Always try to purchase long term bond. There are several bonds available in the market. 

Company borrows capital from the public and the public are promised to paid interest against that bond. This is called a financial instrument. Bonds are generally secured. If a company cannot give back your money, the holders are assured to get back their money in another way.

It has low interest, so it is low risk, but profitable investment ideas.

There are government or non government sectors to provide several types of bond. Investors get there capital with interest

Types of Bonds-

  • a) Floating Rate,
  • b) Fixed Rate,
  • c) Installation index Bond, Rate may be increased or decreased according to market,
  • d) Option Bond.

 Option Bond divided into two parts-

  1. First one is bond with call option(Company declared whether the bond has call option or not, Investors may redeem their plan if  investors think that it is low interest.
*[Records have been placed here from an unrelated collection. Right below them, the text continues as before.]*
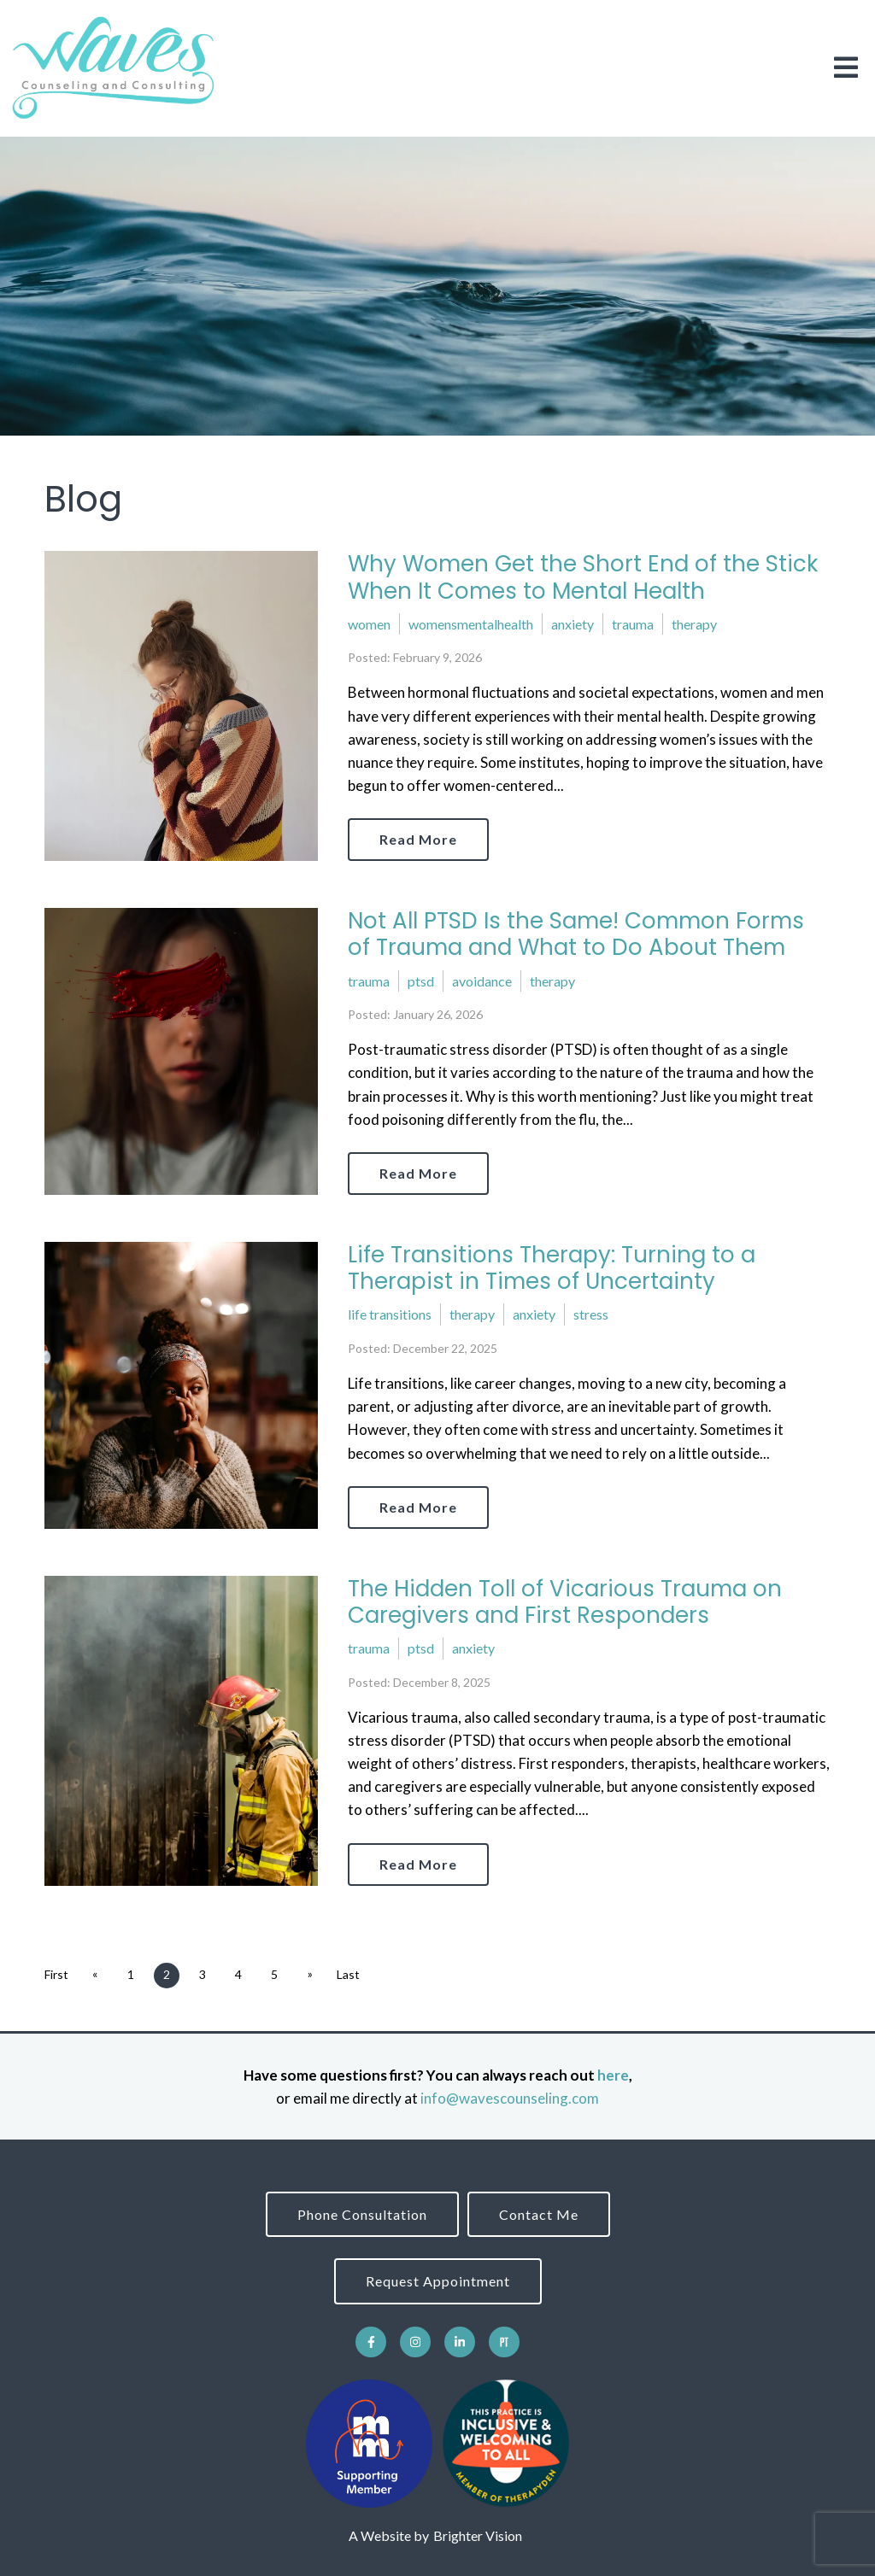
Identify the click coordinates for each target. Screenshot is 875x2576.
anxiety (572, 624)
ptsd (421, 981)
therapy (694, 624)
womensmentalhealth (470, 624)
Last (348, 1974)
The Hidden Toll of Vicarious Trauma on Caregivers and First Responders (565, 1601)
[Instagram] (415, 2342)
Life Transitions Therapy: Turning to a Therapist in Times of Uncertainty (551, 1268)
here (613, 2075)
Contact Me (538, 2214)
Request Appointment (438, 2281)
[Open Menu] (846, 69)
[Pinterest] (504, 2342)
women (369, 624)
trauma (633, 624)
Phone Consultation (362, 2214)
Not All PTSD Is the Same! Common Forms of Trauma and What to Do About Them (576, 934)
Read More (418, 839)
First (56, 1974)
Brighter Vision (477, 2535)
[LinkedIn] (459, 2342)
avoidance (482, 981)
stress (590, 1314)
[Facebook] (370, 2342)
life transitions (390, 1314)
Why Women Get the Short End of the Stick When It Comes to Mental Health (583, 577)
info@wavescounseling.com (509, 2098)
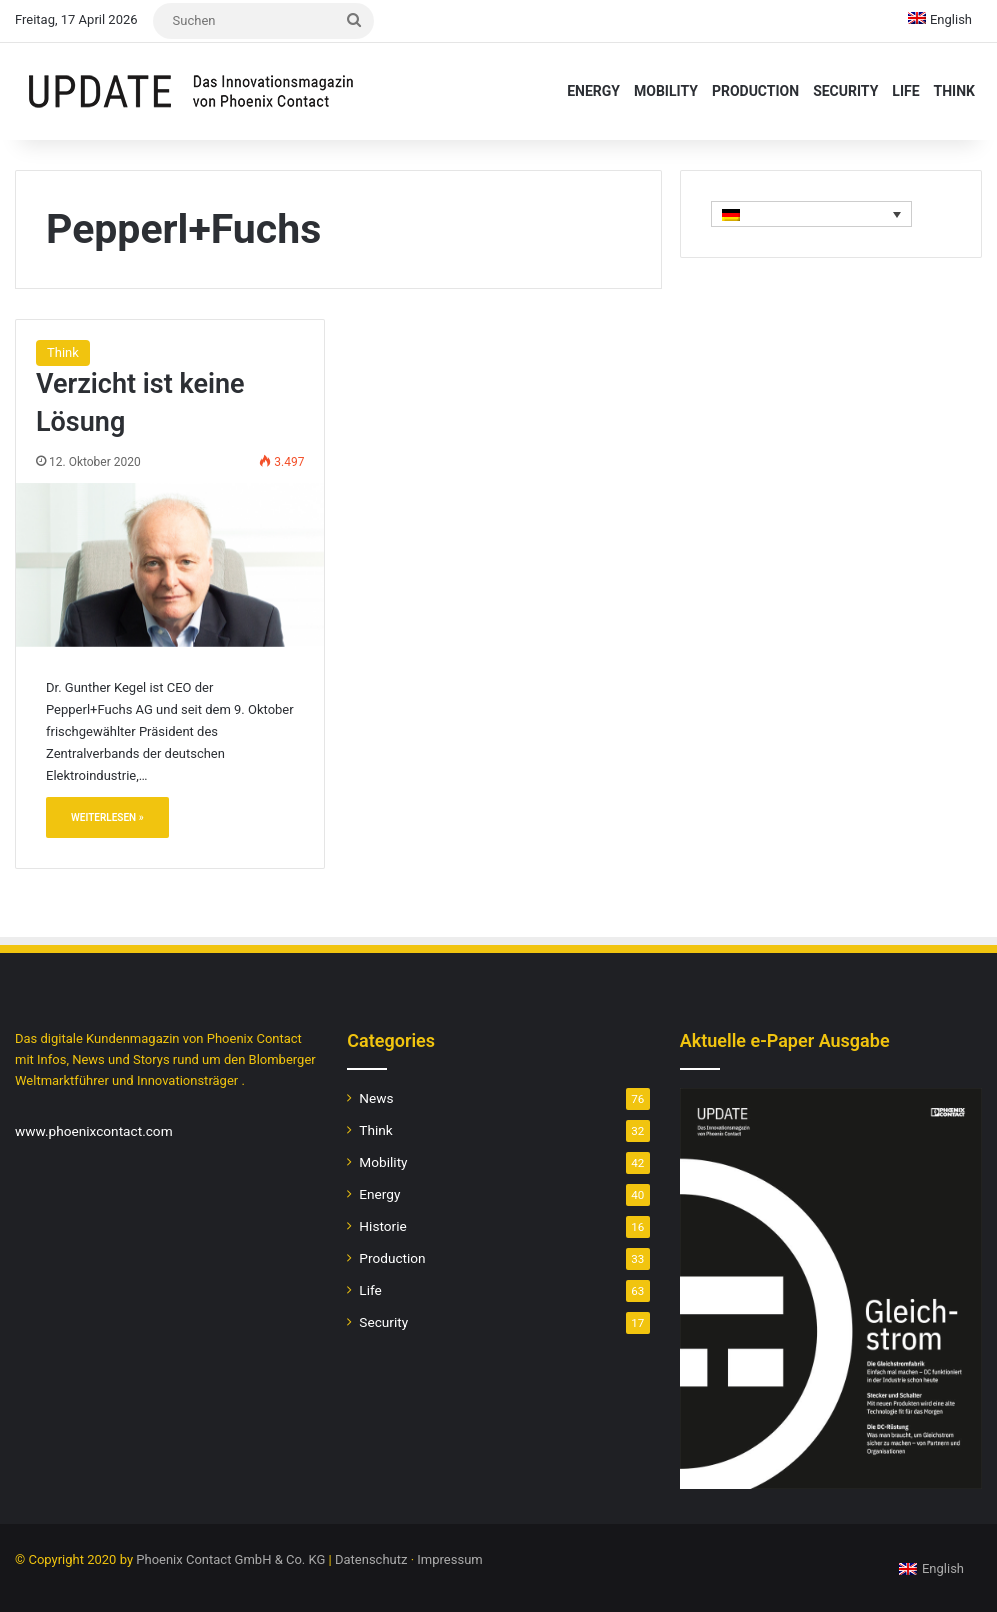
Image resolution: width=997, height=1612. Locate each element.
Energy (593, 91)
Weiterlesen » (107, 817)
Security (845, 91)
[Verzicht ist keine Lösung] (170, 565)
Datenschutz (371, 1559)
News (376, 1098)
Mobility (666, 91)
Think (954, 91)
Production (755, 91)
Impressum (449, 1559)
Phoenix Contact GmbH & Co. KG (230, 1559)
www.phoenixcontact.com (94, 1131)
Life (905, 91)
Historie (382, 1226)
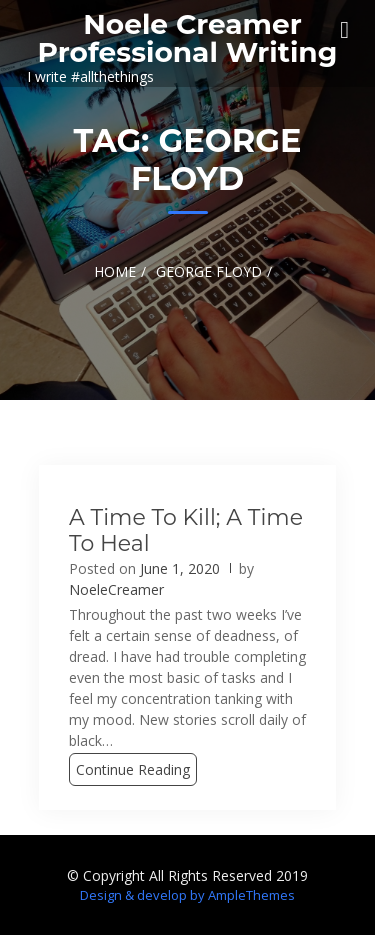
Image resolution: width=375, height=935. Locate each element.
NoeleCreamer (116, 589)
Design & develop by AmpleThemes (187, 895)
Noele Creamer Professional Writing (188, 38)
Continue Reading (133, 769)
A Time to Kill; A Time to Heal (186, 530)
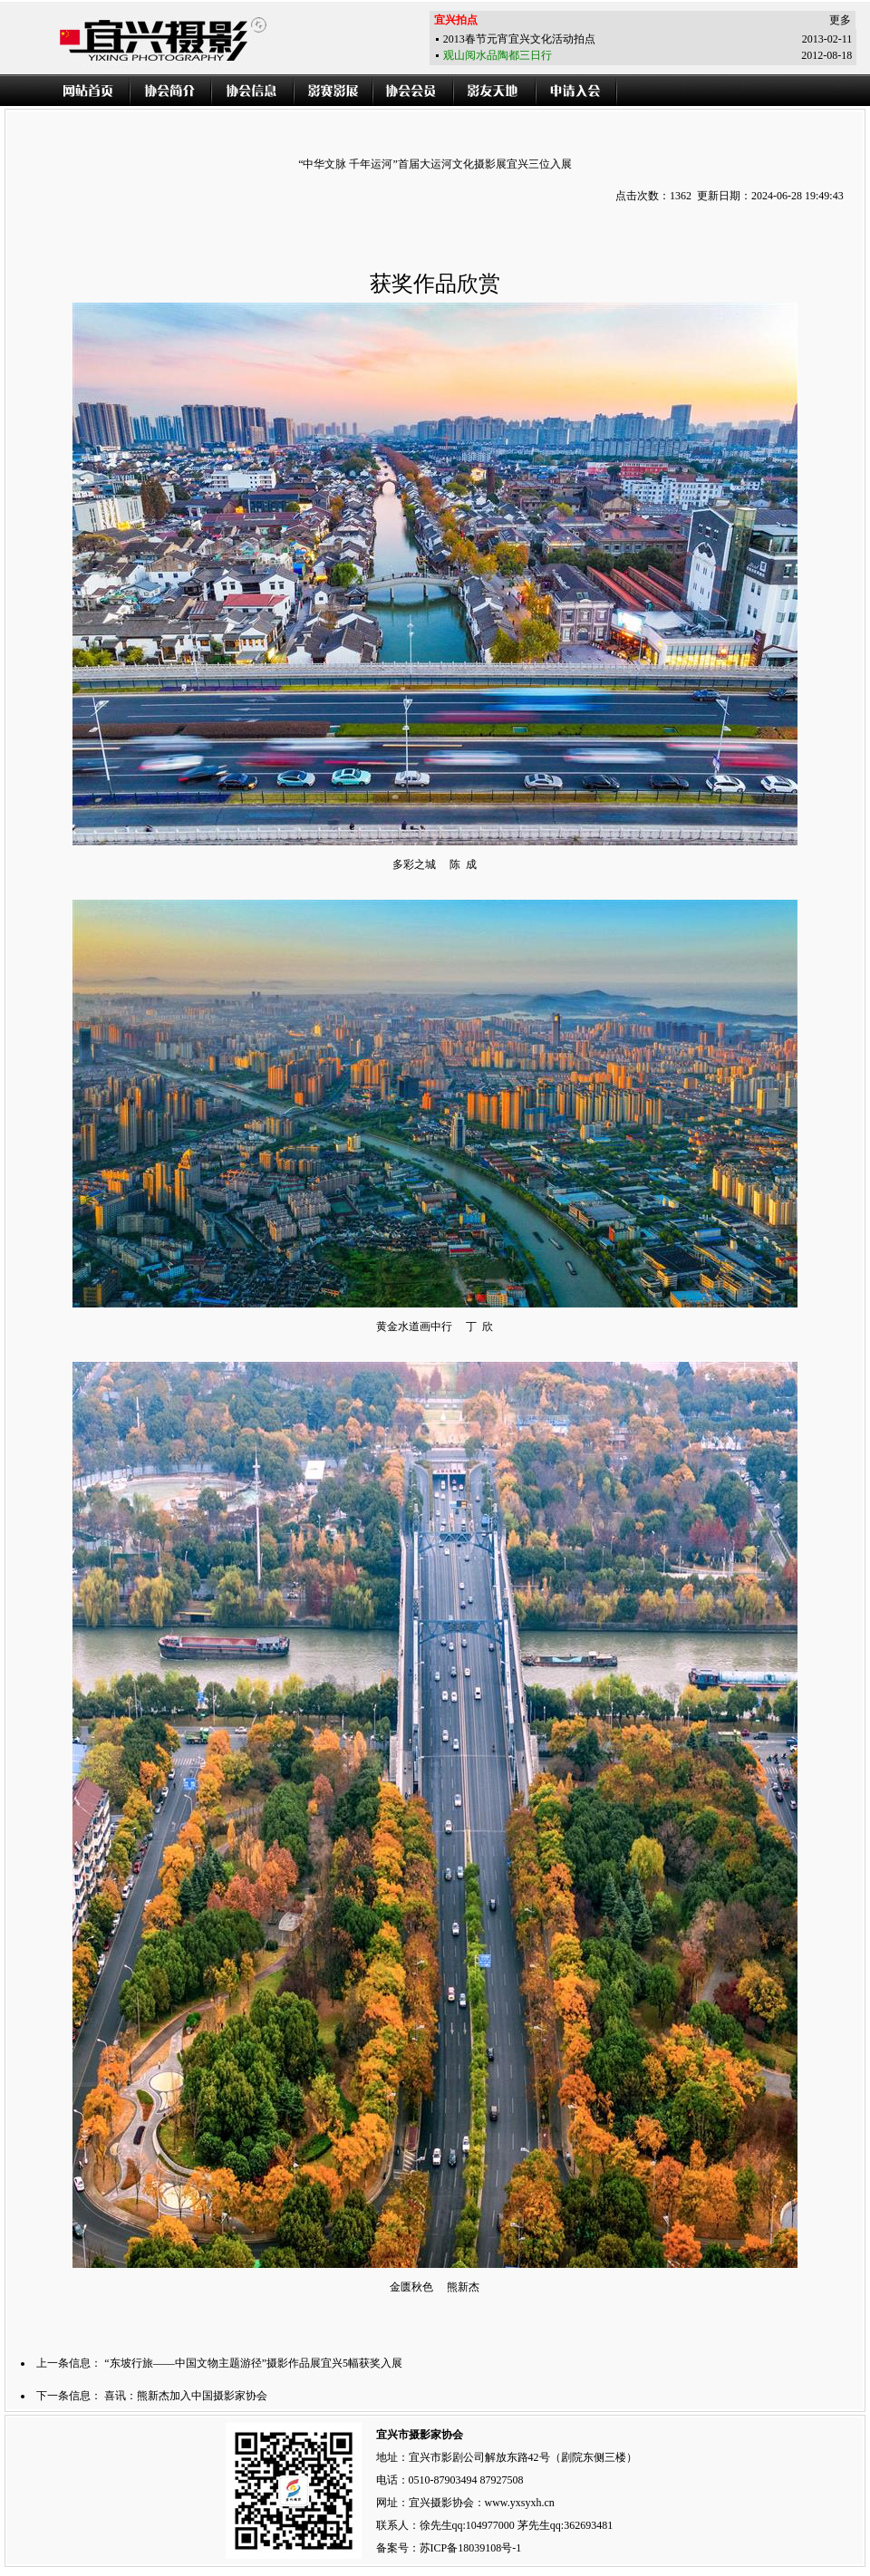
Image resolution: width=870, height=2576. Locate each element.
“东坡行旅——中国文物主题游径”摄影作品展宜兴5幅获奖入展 (253, 2363)
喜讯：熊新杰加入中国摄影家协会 (185, 2395)
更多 (840, 20)
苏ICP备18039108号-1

After redeeming he or she can reissue it again for avoid losses.
  2. Another option bond is Put Option. This option depends totally on public totally. Public/ investor may redeem this bond anytime and he/she can get interest at the rate of interest in the contemporary period. If the investors need some urgent money then he or she can redeem the bond. Or if the public think that the company is running in its poor condition then he/she can redeem the bond.